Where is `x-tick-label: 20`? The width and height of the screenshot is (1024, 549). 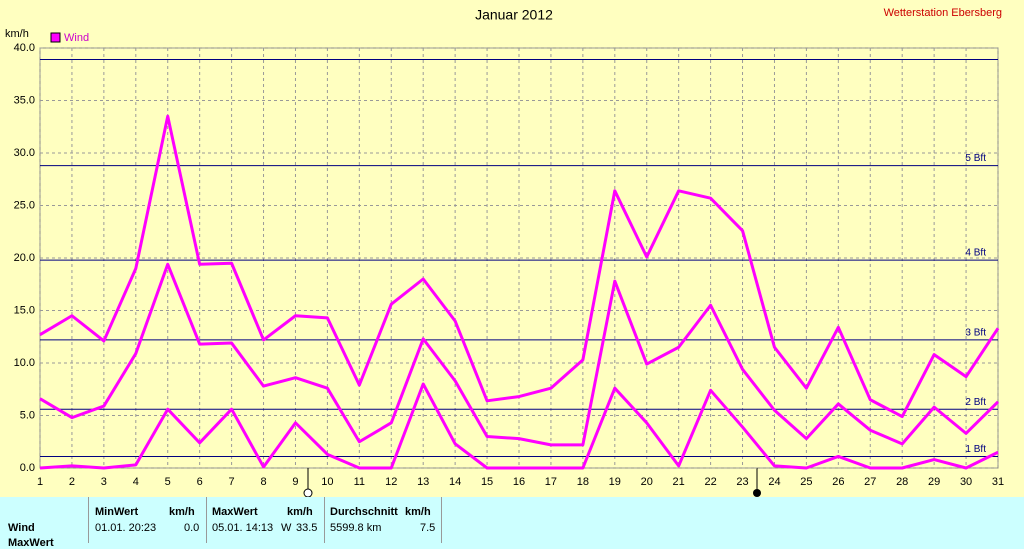 x-tick-label: 20 is located at coordinates (647, 482).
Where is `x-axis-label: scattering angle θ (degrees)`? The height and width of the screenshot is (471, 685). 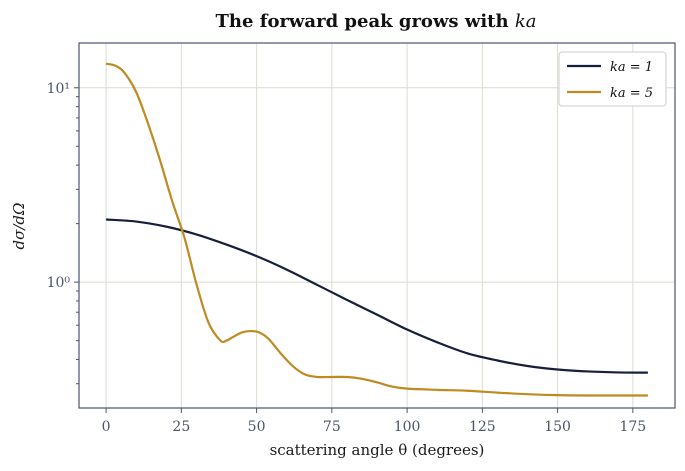 x-axis-label: scattering angle θ (degrees) is located at coordinates (378, 450).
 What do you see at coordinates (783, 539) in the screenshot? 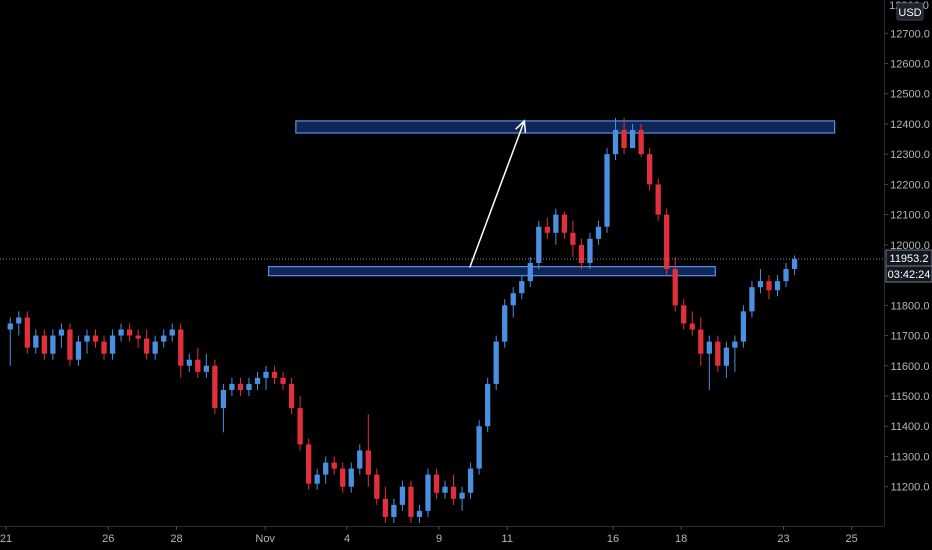
I see `x-tick-label: 23` at bounding box center [783, 539].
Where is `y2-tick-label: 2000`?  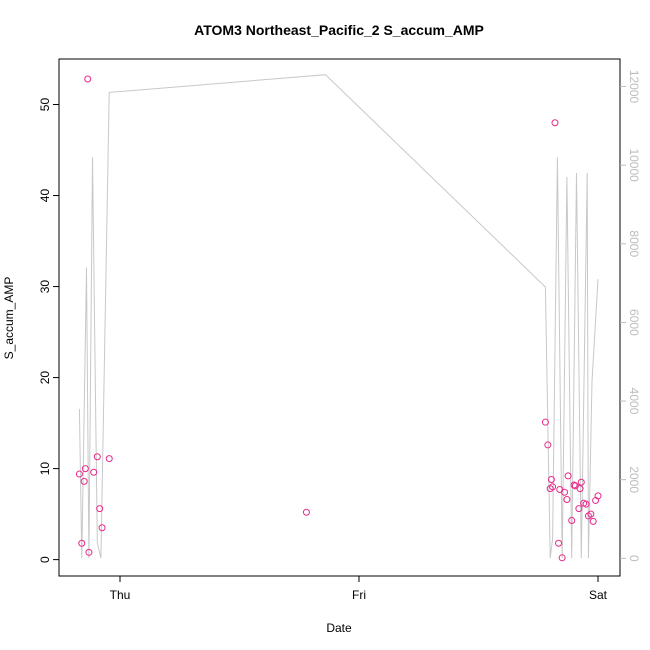
y2-tick-label: 2000 is located at coordinates (634, 480).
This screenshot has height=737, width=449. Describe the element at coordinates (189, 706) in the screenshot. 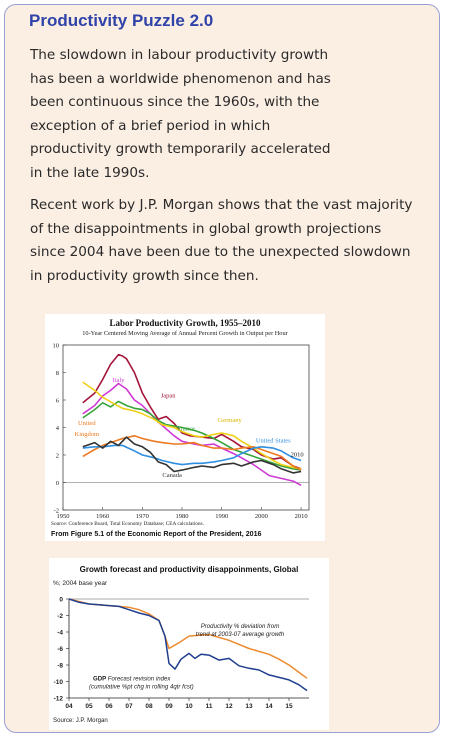

I see `x-tick-label: 10` at that location.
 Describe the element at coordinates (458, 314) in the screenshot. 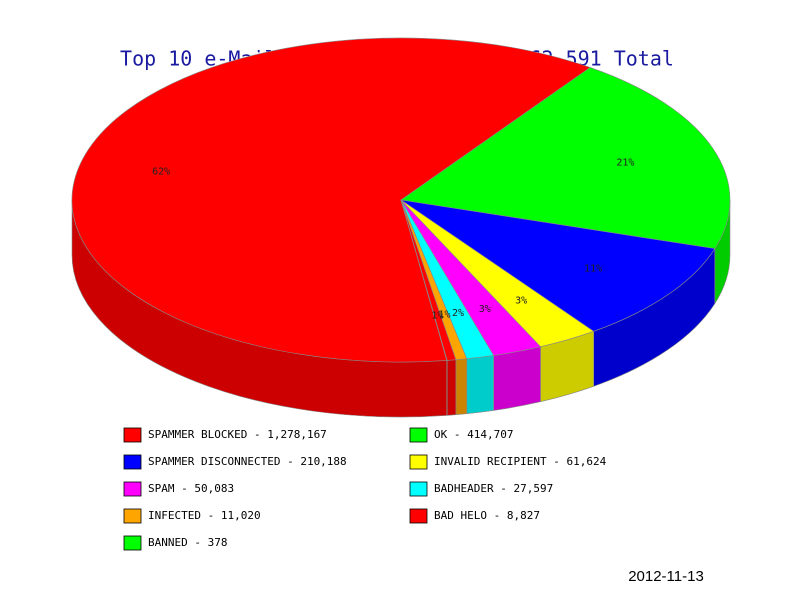

I see `slice-label: 2%` at that location.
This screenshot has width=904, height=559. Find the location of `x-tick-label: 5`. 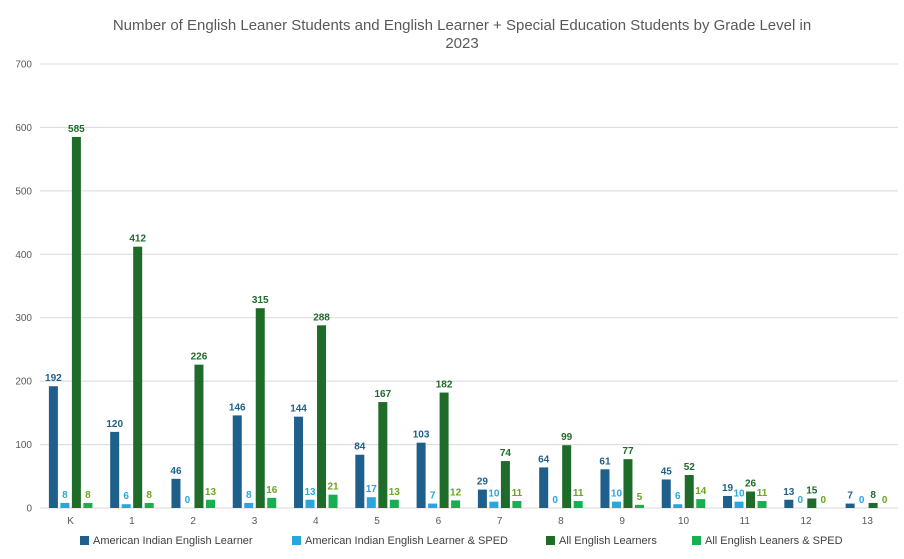

x-tick-label: 5 is located at coordinates (377, 522).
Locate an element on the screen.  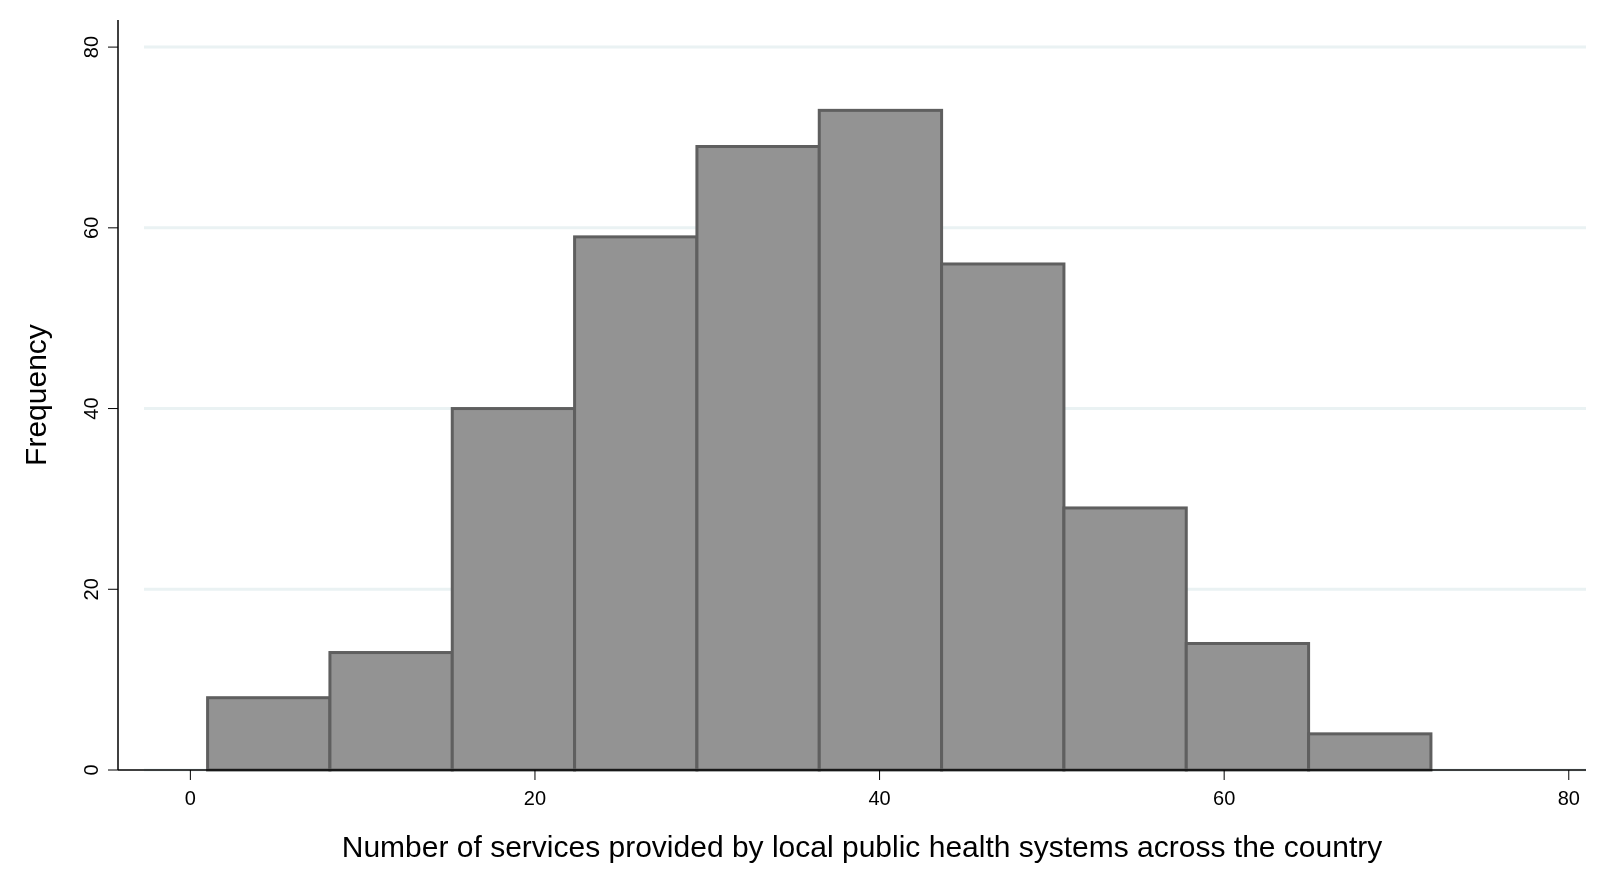
x-axis-title: Number of services provided by local public health systems across the country is located at coordinates (862, 846).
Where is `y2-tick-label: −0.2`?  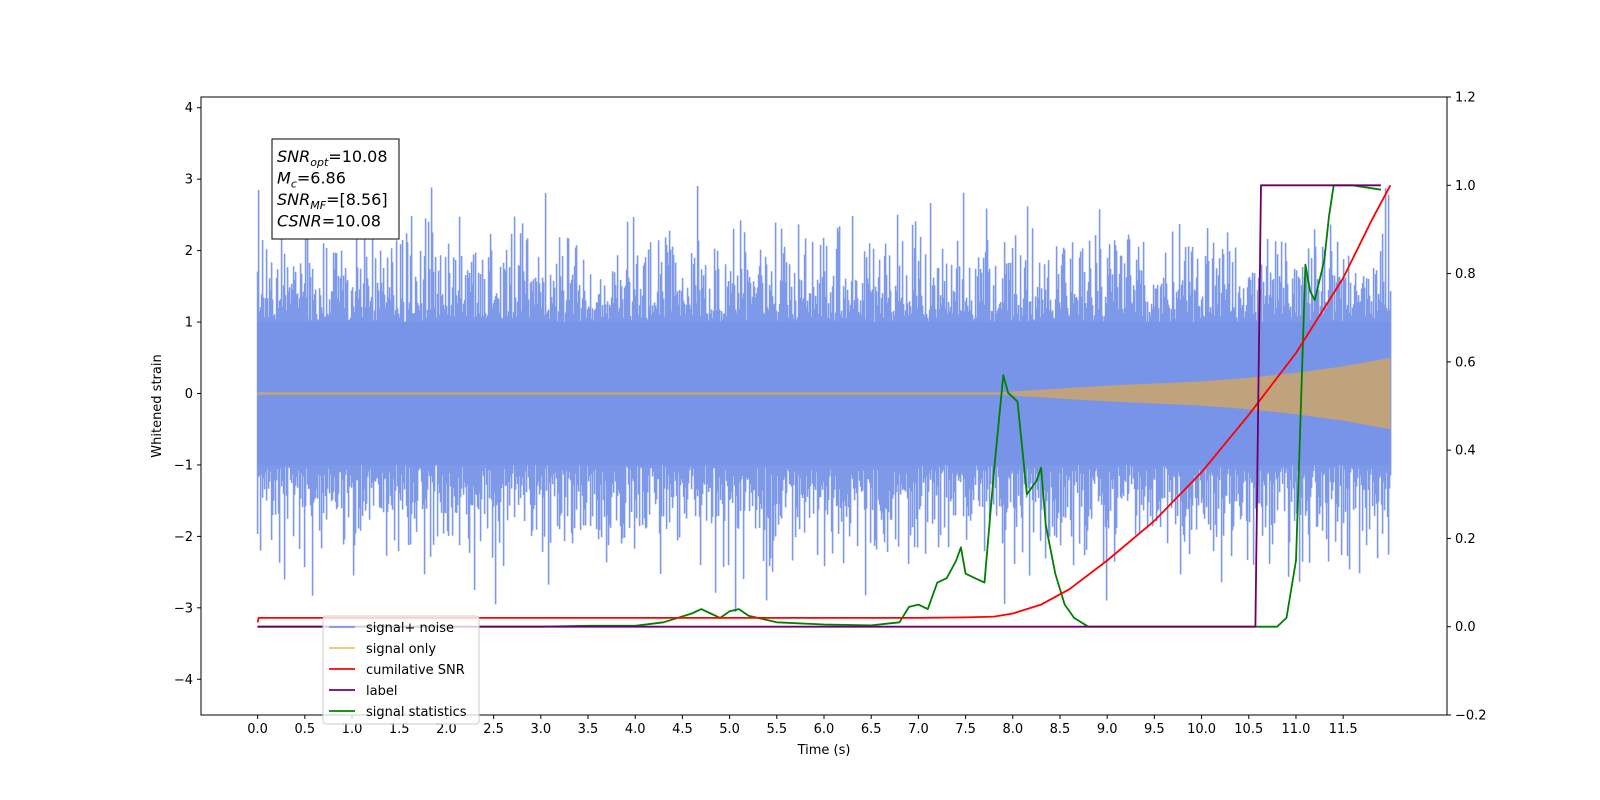 y2-tick-label: −0.2 is located at coordinates (1471, 716).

....

**Work request:** Reproduce the items from the line with "This screenshot has height=737, width=449." to the line with "x-tick-label: 5 is", both included, leaving out the pictures.

**Response below:**
This screenshot has height=737, width=449. Describe the element at coordinates (189, 706) in the screenshot. 

I see `x-tick-label: 10` at that location.
 Describe the element at coordinates (458, 314) in the screenshot. 

I see `slice-label: 2%` at that location.
This screenshot has width=904, height=559. Find the location of `x-tick-label: 5`. 

x-tick-label: 5 is located at coordinates (377, 522).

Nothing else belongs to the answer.